Elle pensait publier de simples vidéos sur TikTok, elle se retrouve devant la justice

Une célèbre créatrice de contenus sur TikTok au Ghana se retrouve au centre d’une affaire qui fait grand bruit sur les réseaux sociaux. Mahama Aminat, connue sous le pseudonyme de « Bawumia Ba », a été arrêtée par les autorités après la publication de plusieurs vidéos visant le président ghanéen John Dramani Mahama et son épouse.

Des vidéos qui déclenchent une enquête

Selon les autorités ghanéennes, la TikTokeuse est poursuivie pour des vidéos dans lesquelles elle aurait tenu des propos injurieux et proféré des menaces à l’encontre du chef de l’État et de la Première dame. Les publications ont rapidement attiré l’attention de la police, qui a ouvert une enquête.

L’influenceuse avait déjà été interpellée une première fois avant d’être remise en liberté sous caution. Cependant, elle a de nouveau été arrêtée dans le cadre de la même affaire et présentée devant un tribunal.

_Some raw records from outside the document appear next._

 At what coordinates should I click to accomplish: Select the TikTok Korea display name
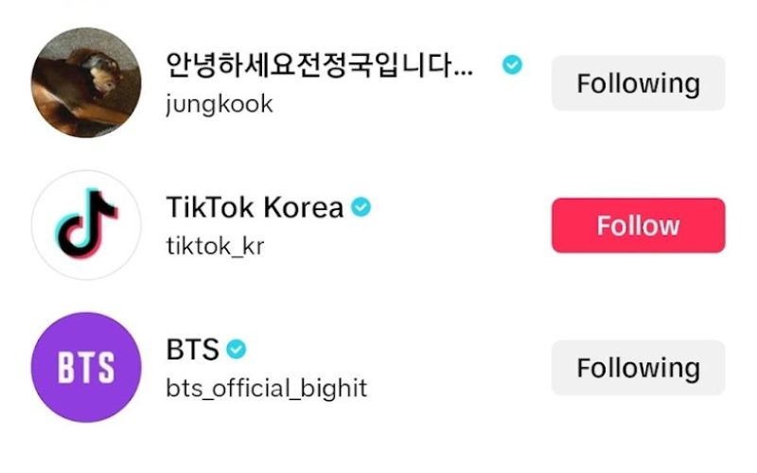(254, 207)
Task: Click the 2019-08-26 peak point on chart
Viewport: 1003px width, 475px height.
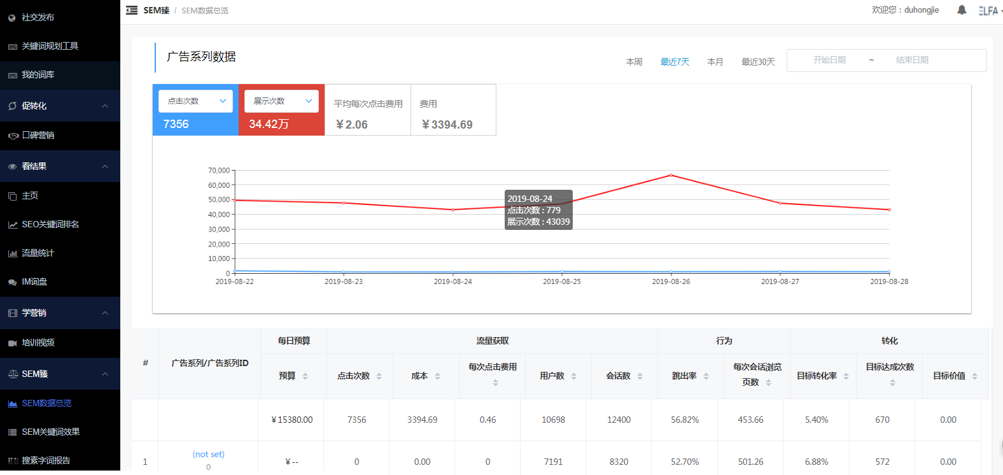Action: pyautogui.click(x=671, y=175)
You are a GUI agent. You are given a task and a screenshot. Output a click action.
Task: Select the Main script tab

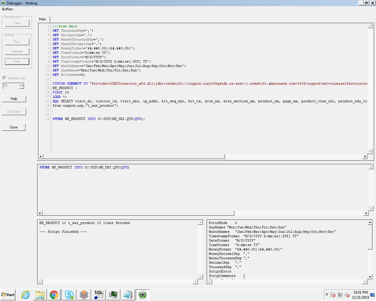coord(43,19)
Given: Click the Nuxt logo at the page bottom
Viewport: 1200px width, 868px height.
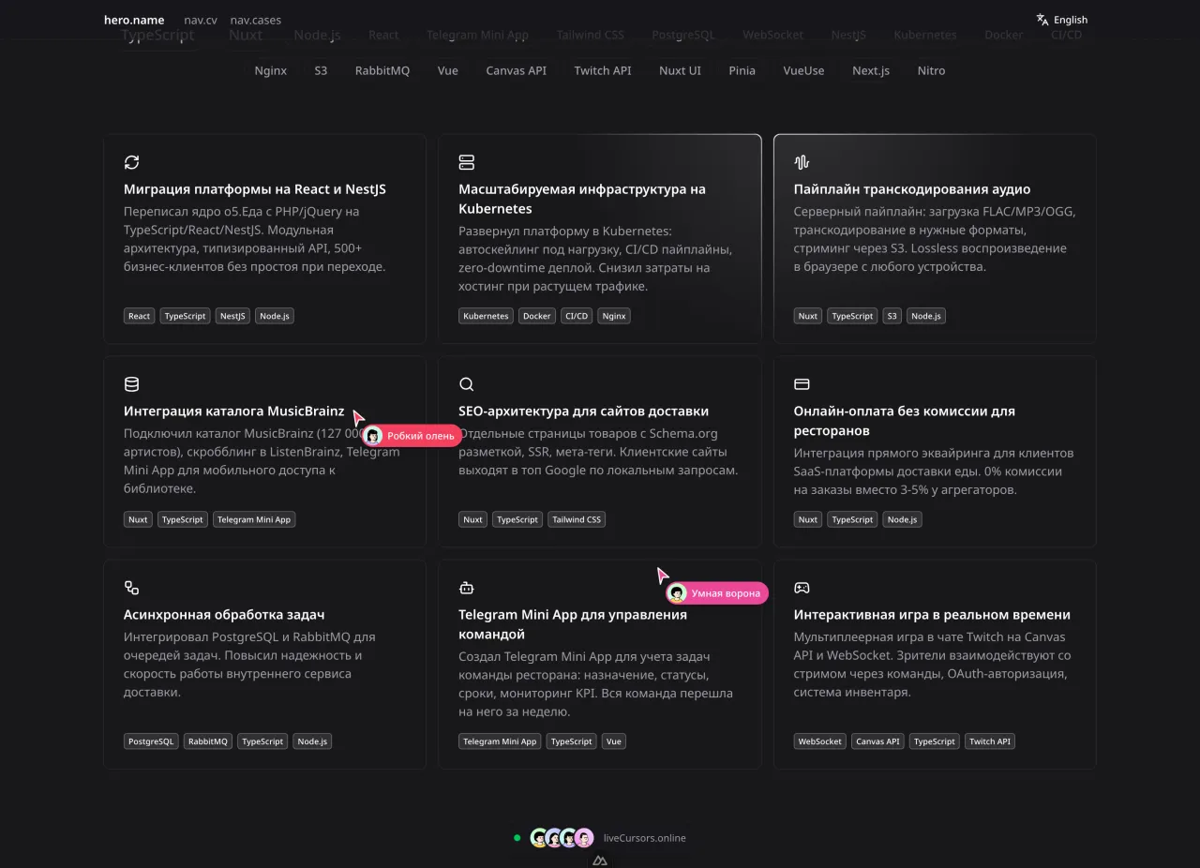Looking at the screenshot, I should pos(600,861).
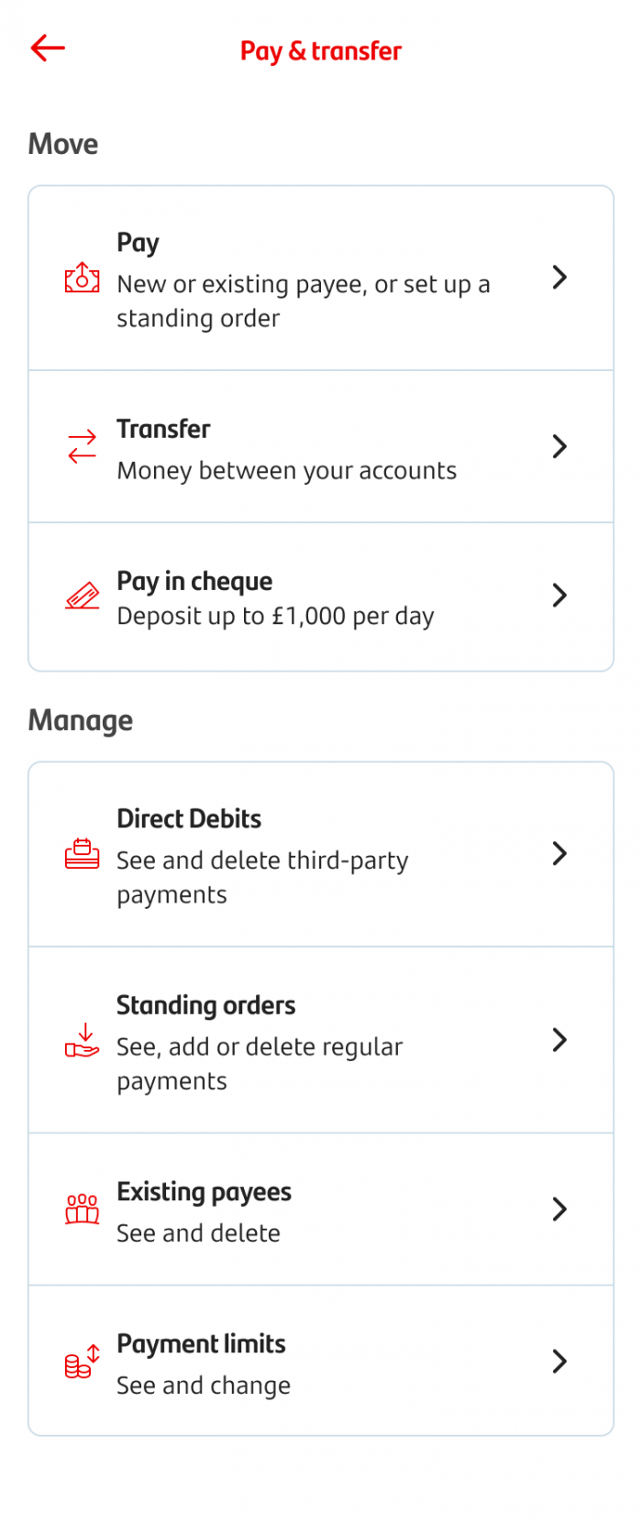Select the Manage section heading
This screenshot has width=642, height=1522.
pyautogui.click(x=80, y=721)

Une affaire désormais entre les mains de la justice

Lors de sa récente comparution, le tribunal a décidé de maintenir certaines conditions de sa liberté sous caution. La justice ghanéenne poursuit désormais l’examen du dossier afin de déterminer les responsabilités de la jeune femme.

Aucune décision définitive n’a encore été rendue, et Mahama Aminat bénéficie toujours de la présomption d’innocence jusqu’au verdict final.

Une affaire qui divise l’opinion

L’affaire suscite de nombreuses réactions au Ghana. Sur les réseaux sociaux, certains internautes estiment que les propos tenus contre le président dépassent les limites de la liberté d’expression et méritent des poursuites judiciaires.

D’autres, en revanche, considèrent que les sanctions contre les créateurs de contenus devraient respecter davantage le droit à la libre expression, tout en condamnant les discours de haine et les menaces.

Les autorités mettent en garde les utilisateurs des réseaux sociaux

Cette affaire rappelle que les publications diffusées sur les réseaux sociaux peuvent avoir des conséquences judiciaires. Les autorités ghanéennes affirment qu’elles continueront à agir contre les contenus comportant des menaces ou des appels à la violence, quel que soit le statut de leurs auteurs.

Les créateurs de contenus sont ainsi invités à faire preuve de responsabilité dans leurs publications, en particulier lorsqu’elles concernent des personnalités publiques ou des institutions de l’État.

Une nouvelle audience attendue

La procédure judiciaire se poursuit et une nouvelle audience est attendue dans les prochaines semaines. En attendant, cette affaire continue d’alimenter les débats sur les limites de la liberté d’expression à l’ère des réseaux sociaux et sur la responsabilité des influenceurs face à leur large audience.